STORED DATA ->
■ ■ ■ ■
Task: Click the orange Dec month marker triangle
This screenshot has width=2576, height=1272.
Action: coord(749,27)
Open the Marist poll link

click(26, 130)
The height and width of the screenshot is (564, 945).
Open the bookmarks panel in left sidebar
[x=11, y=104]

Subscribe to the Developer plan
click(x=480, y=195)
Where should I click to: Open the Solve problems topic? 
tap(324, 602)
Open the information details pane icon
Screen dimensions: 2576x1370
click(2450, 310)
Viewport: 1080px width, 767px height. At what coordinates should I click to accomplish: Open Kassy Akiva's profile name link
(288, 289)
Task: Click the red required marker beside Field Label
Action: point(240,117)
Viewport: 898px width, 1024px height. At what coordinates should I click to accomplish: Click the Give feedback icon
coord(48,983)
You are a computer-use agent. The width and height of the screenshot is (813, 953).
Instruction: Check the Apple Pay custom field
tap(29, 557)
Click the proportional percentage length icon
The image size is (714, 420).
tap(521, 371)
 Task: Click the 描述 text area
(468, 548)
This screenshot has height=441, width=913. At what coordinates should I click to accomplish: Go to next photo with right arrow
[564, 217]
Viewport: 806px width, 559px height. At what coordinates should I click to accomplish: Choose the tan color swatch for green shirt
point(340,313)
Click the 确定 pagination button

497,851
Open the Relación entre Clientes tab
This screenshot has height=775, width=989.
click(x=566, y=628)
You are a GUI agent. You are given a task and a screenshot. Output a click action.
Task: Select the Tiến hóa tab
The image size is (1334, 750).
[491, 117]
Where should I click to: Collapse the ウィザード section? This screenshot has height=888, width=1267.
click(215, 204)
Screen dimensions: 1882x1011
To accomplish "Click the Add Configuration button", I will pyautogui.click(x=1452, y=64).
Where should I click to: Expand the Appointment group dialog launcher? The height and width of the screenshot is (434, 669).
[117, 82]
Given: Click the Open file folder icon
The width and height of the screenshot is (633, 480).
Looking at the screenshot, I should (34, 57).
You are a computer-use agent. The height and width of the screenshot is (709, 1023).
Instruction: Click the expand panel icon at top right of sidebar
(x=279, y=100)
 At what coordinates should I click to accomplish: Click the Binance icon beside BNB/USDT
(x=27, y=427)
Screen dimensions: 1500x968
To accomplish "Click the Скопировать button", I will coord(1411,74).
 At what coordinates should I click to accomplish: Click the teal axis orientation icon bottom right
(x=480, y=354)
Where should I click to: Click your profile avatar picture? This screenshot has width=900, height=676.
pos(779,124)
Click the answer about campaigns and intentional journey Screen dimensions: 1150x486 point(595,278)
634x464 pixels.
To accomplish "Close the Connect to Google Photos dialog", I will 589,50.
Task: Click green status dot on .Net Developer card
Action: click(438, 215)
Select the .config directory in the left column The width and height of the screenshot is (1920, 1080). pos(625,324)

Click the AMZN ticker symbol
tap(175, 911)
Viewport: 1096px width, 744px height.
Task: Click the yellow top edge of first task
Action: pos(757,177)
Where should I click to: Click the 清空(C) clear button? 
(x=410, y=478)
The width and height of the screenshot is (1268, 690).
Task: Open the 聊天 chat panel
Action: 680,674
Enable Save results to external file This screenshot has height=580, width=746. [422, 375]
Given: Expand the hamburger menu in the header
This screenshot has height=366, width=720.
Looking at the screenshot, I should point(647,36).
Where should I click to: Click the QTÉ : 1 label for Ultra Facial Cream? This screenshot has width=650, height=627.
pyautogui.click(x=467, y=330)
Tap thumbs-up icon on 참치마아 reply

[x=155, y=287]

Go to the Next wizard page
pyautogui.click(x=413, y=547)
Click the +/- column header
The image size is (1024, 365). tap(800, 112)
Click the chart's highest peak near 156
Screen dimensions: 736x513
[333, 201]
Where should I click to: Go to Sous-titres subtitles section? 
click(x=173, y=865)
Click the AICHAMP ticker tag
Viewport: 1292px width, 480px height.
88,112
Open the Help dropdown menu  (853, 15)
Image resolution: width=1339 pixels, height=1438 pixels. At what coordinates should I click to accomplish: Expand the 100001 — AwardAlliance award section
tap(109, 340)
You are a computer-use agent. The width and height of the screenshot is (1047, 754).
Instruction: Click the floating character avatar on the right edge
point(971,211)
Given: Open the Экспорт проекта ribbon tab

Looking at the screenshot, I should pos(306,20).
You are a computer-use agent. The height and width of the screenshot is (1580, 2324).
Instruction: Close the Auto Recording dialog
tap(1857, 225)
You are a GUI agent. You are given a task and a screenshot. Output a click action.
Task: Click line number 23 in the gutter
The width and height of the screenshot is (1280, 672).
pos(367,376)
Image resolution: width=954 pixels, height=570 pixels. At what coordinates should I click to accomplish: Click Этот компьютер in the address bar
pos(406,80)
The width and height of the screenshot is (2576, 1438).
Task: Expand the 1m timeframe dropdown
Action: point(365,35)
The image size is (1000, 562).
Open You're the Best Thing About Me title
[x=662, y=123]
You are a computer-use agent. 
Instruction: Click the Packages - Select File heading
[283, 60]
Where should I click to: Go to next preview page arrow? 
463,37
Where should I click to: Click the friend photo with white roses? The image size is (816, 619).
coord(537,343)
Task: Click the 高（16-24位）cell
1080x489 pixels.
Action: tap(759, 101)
■ ■ ■ ■
EXERCISE DIRECTIONS -> Please state how many lines in the items above contain the string "pyautogui", with case counting, and reply with the number alone.

EXPECTED ANSWER -> 3